GRAPHIQUE Inflation salariale et le taux de chômage

Cecchetti_Schoenholtz__Inflation_salariale_et_le_taux_de_chomage_courbe_de_Phillips.png

Avec ce contexte, nous examinons maintenant l’histoire intellectuelle de la courbe de Phillips. En se basant sur l’expérience au début des années soixante, plusieurs observateurs américains en conclurent qu’il y avait une relation stable et négative entre le niveau de chômage et le niveau d’inflation. Par conséquent, les responsables de la politique économique pouvaient choisir quelle combinaison d’inflation et de chômage ils désiraient. C’est l’interprétation standard de l’article originel de Paul Samuelson et de Robert Solow publié en 1960 qui examinait la relation aux Etats-Unis. (…)

S’il y eut un consensus, il fut temporaire. Dans son allocution présidentielle de 1968 à l’American Economic Association, Milton Friedman a souligné deux points : (1) Phillips a commis l’erreur de ne pas distinguer les salaires réels des salaires nominaux et (2) ce sont les écarts du chômage par rapport à un taux de chômage normal (ou naturel) qui importent. Le premier point signifie qu’il est essentiel de prendre en compte l’inflation anticipée, tandis que le second signifie que les changements de la structure économique peuvent entraîner des variations du chômage qui ne vont pas générer de pressions sur l’inflation, dans un sens ou dans l’autre. (Edmund Phelps a développé en parallèle ce second point.)

Friedman et Phelps ne sont pas venus à ces conclusions en vase clos. Alors que la première moitié des années soixante était caractérisé par une inflation extrêmement faible (les prix grimpaient de 1,25 % par an et les salaires de 3 % par an), la seconde moitié des années soixante fut très différente : à la fin de la décennie, les prix grimpaient au rythme annuel de 4 % et les salaires au rythme de 6 % par an.

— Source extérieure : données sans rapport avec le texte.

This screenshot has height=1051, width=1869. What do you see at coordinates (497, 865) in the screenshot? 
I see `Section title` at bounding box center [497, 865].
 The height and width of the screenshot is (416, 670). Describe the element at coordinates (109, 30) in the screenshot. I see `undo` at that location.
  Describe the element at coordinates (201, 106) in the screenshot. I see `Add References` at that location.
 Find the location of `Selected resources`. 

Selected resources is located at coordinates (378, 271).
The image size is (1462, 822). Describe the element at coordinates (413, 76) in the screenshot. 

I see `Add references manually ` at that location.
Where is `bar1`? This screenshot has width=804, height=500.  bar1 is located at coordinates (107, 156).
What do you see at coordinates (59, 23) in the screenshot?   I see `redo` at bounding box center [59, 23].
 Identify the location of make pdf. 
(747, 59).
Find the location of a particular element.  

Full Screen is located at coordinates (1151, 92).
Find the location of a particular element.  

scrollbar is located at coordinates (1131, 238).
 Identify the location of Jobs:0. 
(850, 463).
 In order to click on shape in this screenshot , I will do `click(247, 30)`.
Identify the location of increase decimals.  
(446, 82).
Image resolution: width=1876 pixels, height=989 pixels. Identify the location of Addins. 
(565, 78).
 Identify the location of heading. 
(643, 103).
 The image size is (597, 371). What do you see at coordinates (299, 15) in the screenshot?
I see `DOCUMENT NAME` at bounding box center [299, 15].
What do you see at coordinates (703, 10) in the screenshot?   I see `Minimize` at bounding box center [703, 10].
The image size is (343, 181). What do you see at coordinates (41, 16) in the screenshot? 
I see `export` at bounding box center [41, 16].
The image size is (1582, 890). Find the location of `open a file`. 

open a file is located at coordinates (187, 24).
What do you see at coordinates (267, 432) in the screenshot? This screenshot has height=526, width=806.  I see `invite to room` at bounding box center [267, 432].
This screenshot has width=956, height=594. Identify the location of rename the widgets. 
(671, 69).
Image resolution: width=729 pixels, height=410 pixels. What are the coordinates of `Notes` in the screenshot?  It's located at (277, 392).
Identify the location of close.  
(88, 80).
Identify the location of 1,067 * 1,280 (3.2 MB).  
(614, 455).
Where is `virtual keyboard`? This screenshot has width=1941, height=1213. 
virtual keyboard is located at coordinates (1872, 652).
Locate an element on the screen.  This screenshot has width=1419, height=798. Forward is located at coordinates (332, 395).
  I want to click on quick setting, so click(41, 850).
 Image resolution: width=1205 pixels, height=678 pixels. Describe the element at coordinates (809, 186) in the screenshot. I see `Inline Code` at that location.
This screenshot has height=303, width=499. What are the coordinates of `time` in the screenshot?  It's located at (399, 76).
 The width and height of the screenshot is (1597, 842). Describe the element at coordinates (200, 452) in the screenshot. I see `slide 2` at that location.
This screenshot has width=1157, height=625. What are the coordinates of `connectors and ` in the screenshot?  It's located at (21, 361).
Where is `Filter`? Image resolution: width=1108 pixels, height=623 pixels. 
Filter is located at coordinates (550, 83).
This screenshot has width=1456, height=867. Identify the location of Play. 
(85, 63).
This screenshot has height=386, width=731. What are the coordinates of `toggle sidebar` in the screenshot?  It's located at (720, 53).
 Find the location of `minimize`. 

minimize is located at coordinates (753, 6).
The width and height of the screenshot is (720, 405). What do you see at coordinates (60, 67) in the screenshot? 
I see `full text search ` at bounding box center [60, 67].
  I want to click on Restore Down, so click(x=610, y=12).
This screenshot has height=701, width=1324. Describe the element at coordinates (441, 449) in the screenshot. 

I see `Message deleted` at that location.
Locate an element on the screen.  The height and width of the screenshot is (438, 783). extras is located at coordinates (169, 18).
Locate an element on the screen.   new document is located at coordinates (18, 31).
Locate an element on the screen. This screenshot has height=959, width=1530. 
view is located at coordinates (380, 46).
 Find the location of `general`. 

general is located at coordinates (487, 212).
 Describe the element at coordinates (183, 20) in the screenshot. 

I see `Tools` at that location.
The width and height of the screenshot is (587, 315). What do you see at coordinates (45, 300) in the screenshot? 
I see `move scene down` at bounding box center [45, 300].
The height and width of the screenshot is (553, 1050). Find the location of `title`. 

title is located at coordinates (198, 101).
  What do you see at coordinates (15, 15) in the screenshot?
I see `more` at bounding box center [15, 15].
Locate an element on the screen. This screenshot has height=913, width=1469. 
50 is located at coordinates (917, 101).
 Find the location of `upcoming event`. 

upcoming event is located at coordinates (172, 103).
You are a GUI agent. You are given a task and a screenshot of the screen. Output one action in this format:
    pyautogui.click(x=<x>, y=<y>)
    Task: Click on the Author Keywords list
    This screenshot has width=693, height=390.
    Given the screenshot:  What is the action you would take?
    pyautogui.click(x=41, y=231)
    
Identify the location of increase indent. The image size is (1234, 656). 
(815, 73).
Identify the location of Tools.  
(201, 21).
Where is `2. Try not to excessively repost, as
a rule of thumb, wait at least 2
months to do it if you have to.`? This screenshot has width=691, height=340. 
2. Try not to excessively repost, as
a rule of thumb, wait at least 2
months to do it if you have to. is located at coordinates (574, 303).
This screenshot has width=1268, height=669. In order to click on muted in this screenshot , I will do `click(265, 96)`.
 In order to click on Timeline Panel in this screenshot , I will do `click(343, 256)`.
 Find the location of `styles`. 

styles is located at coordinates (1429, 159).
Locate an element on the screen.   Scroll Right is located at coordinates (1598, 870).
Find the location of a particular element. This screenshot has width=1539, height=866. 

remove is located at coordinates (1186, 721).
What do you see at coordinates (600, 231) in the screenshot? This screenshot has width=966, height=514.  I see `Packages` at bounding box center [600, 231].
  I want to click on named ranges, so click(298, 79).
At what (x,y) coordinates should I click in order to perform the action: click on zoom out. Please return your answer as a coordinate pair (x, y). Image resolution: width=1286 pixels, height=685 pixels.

Tirant des leçons de tout cela, les chercheurs durent corriger leurs estimations de la courbe de Phillips, en ajoutant divers accessoires. Une approche commune consistait à traiter l’inflation anticipée comme un comportement tourné vers le passé (estimé par rapport à un passé récent), tout en laissant le taux de chômage naturel changer lentement au cours du temps. Cela impliquait que c’est la variation, et non le niveau, de l’inflation qui était liée aux écarts du taux de chômage par rapport à ce taux naturel variable. Les économistes estimèrent ensuite le taux naturel comme étant le niveau de chômage cohérent avec une inflation stable.

La courbe de Phillips augmentée des anticipations, comme on l’appela alors, faisait la distinction entre le court terme, lorsque les salaires et les prix peuvent être visqueux, et le long terme, où ils sont flexibles. Il en résultait qu’à long terme, après que les prix et salaires avaient eu le temps de s’ajuster, l’inflation n’était pas liée aux conditions qui prévalent sur le marché du travail. C’est le corollaire de l’adage de Friedman selon lequel "l’inflation est toujours et partout un phénomène monétaire" ; des variables réelles comme le chômage ne peuvent affecter en permanence les prix agrégés. Donc, même s’il peut y avoir une relation négative de court terme entre les variations de l’inflation et les écarts de chômage par rapport au taux naturel, il n’y a pas de relation à long terme.

Mais les années soixante-dix posèrent de nouveaux défis majeurs pour les adhérents de la courbe de Phillips. Premièrement, l’économie connaissait alors simultanément une forte inflation et un chômage de masse, une situation que l’on finit par qualifier de stagflation (ce sont les triangles bleus dans la partie supérieure du graphique). Deuxièmement, de nouvelles raisons théoriques ont amené à considérer la courbe de Phillips comme un simple artifice instable. En suivant le raisonnement de Friedman et Phelps dans son travail théorique séminal, Robert Lucas a souligné qu’il est important de se focaliser sur les écarts de l’inflation par rapport à son niveau anticipé. Il en tira ce qui finit par être qualifié de "courbe d’offre de Lucas". On peut considérer celle-ci comme une autre version de la courbe de Phillips, mais avec une interprétation profondément différente. Dans le modèle de Lucas, la relation observée entre inflation et chômage n’est pas susceptible d’être stable et elle n’est pas quelque chose que les responsables de la politique économique peuvent exploiter.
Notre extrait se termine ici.